------ Estratto

Parodontologia

Di che si occupa la parodontologia?

Di studiare e combattere una malattia subdola ma deleteria per la salute di tutta la bocca e dello stesso benessere generale, detta parodontite perché colpisce il parodonto, cioè tutti quei tessuti che circondano e sostengono il dente:

  • la gengiva, che riveste e protegge tutti i tessuti
  • il cemento, che riveste la radice del dente
  • il legamento parodontale, che àncora il dente all’osso
  • l’osso alveolare, che accoglie la radice.

 

In che senso si può definire una malattia subdola?

Perché il suo decorso, nella forma più comune, spesso non si manifesta con sintomi o segni evidenti o fastidiosi e il paziente non si allarma e non cerca un parere dall’odontoiatra. Questo è un esempio evidente dell’importanza di sottoporsi a periodiche e regolari visite di controllo, perché solo una terapia precoce può evitare danni irreparabili o addirittura mantenere la dentatura intatta.

 

 

Dopo quanto tempo si manifestano i primi segni?

A parte alcune forme precoci (addirittura nei denti da latte!) e particolarmente aggressive, ma fortunatamente rare, che allarmano il paziente perché pur con scarsa infiammazione delle gengive alcuni denti cominciano ad avere una certa mobilità e dolore alla masticazione, in genere la malattia parodontale dell’adulto è piuttosto lenta, comincia in età giovanile ma non causa i primi fastidi soggettivi prima dei 30/40 anni o più tardi ancora: ma già i primi danni sono in atto e non sempre si possono rimediare.

------------

### [Prova tu]
Elenca i tessuti del parodonto nominati nell'estratto sulla parodontologia.

------ Dati mostrati

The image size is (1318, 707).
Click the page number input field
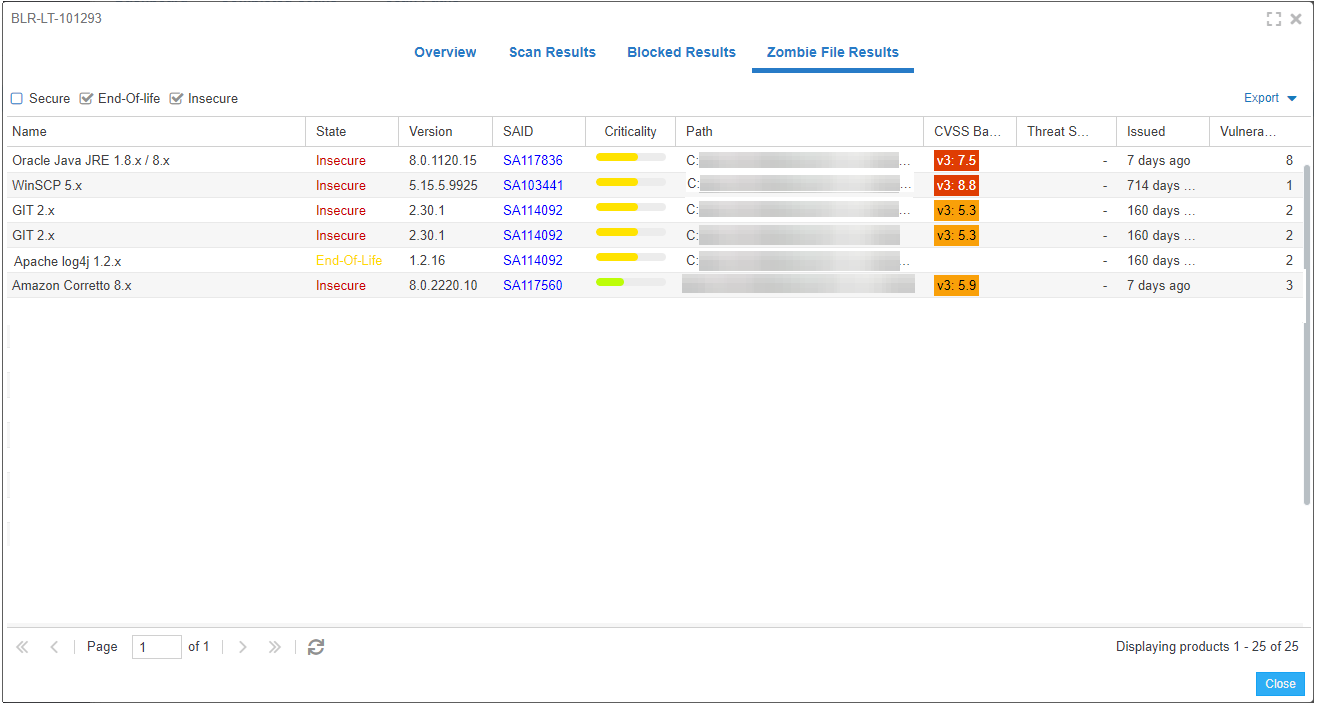tap(156, 647)
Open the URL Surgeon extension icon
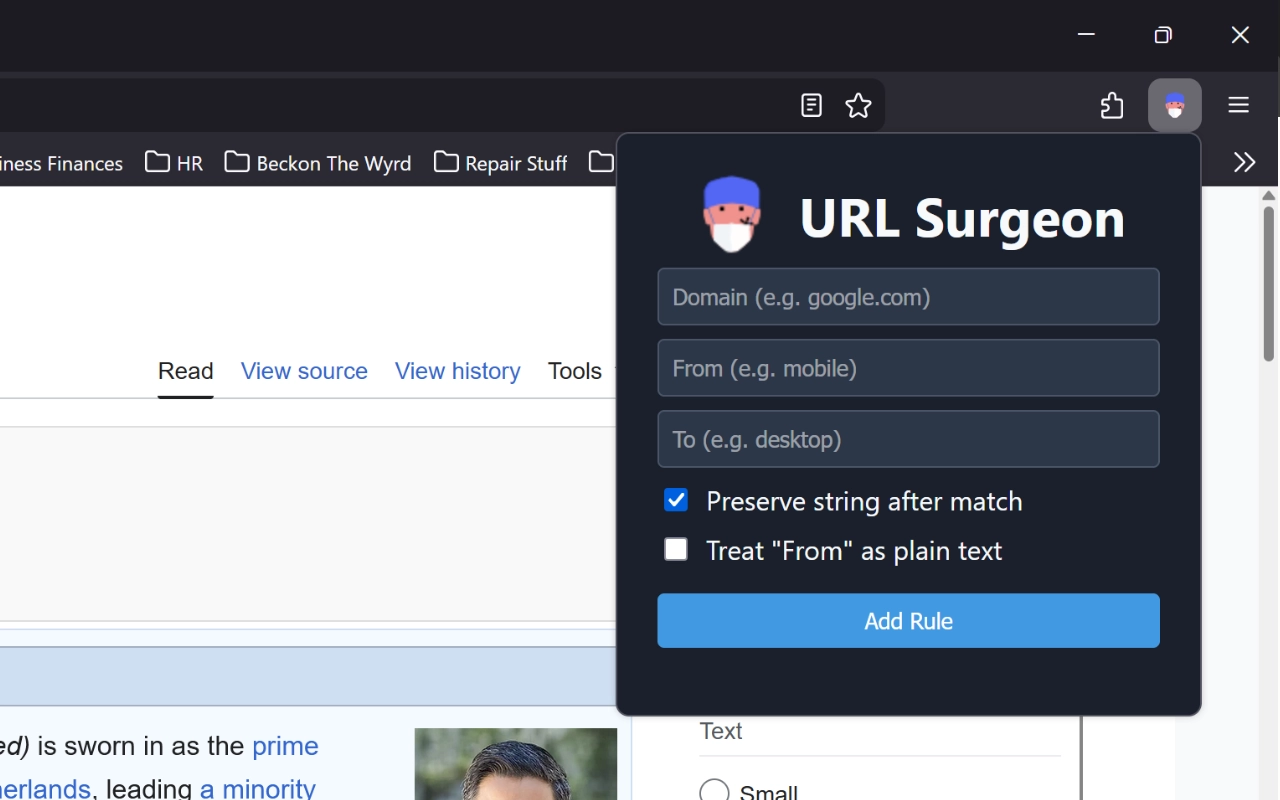The width and height of the screenshot is (1280, 800). coord(1174,105)
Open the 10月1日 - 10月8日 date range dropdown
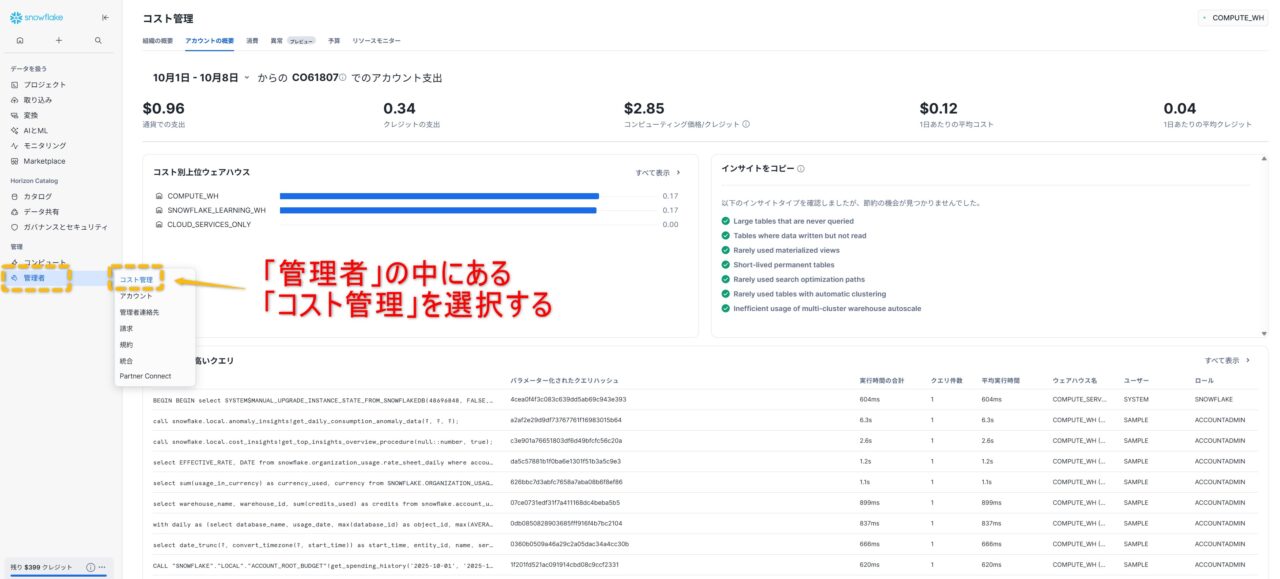Image resolution: width=1280 pixels, height=579 pixels. [x=201, y=78]
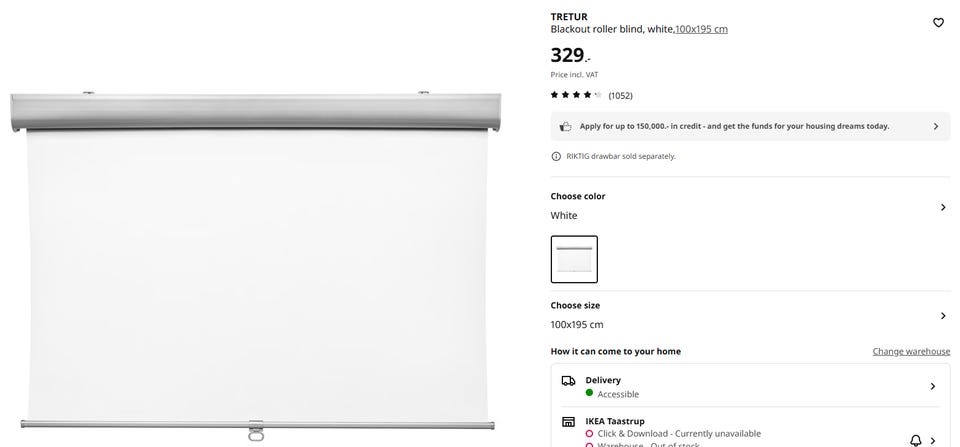The image size is (960, 447).
Task: Click the star rating icons
Action: (x=576, y=95)
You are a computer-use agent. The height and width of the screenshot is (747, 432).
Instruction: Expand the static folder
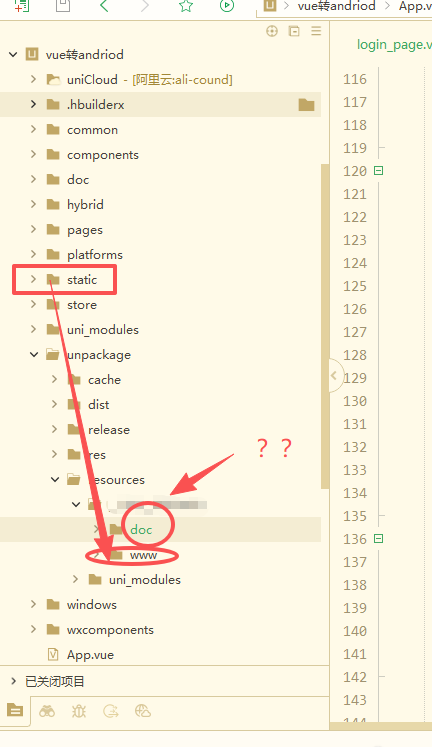(33, 279)
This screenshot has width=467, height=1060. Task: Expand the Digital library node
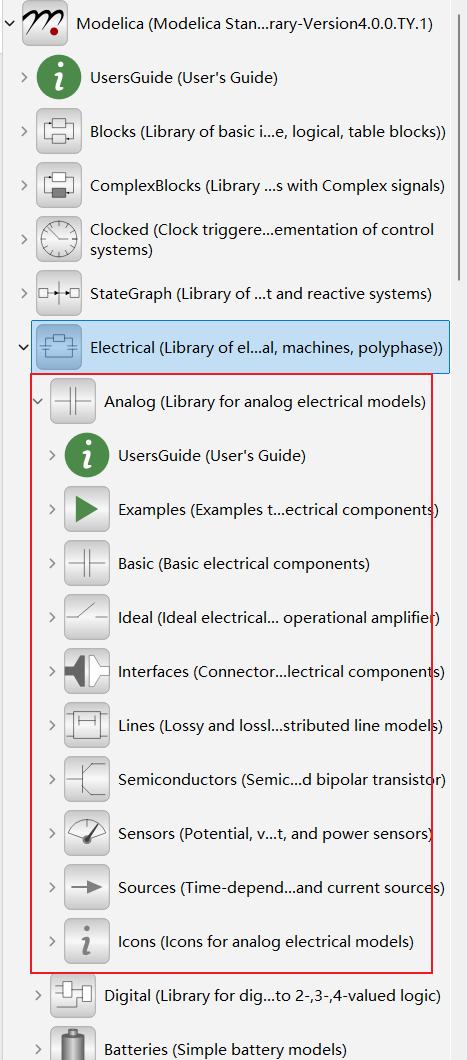[x=38, y=995]
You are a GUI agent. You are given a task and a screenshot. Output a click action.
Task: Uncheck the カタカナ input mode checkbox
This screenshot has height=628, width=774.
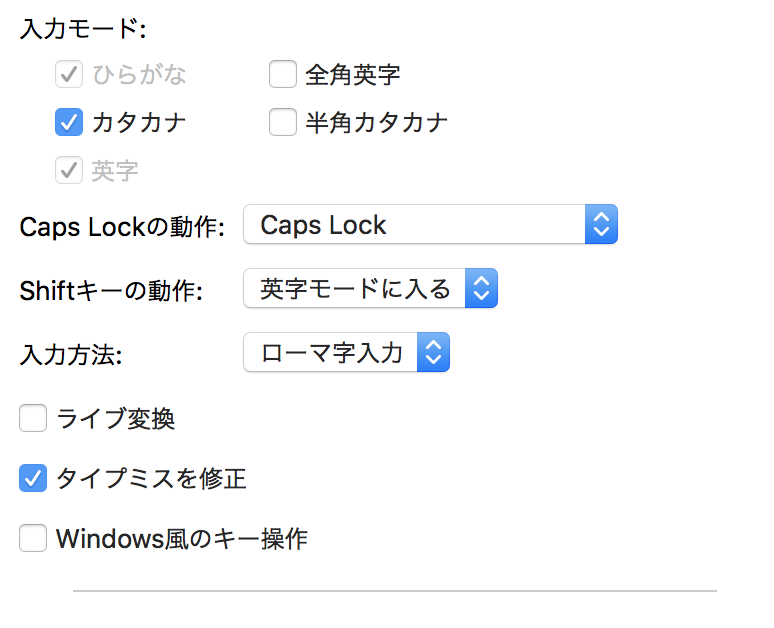[x=68, y=123]
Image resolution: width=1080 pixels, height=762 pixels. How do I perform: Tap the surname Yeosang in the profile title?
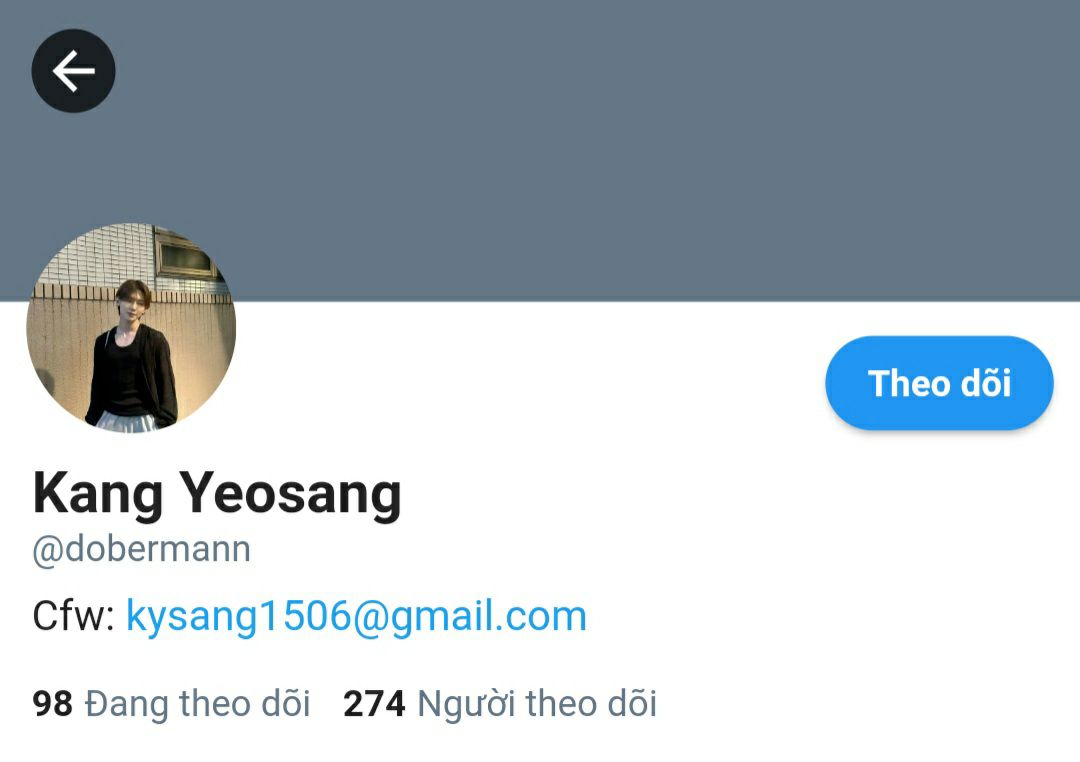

------------

### [Soluzione]
La gengiva, il cemento, il legamento parodontale, l'osso alveolare.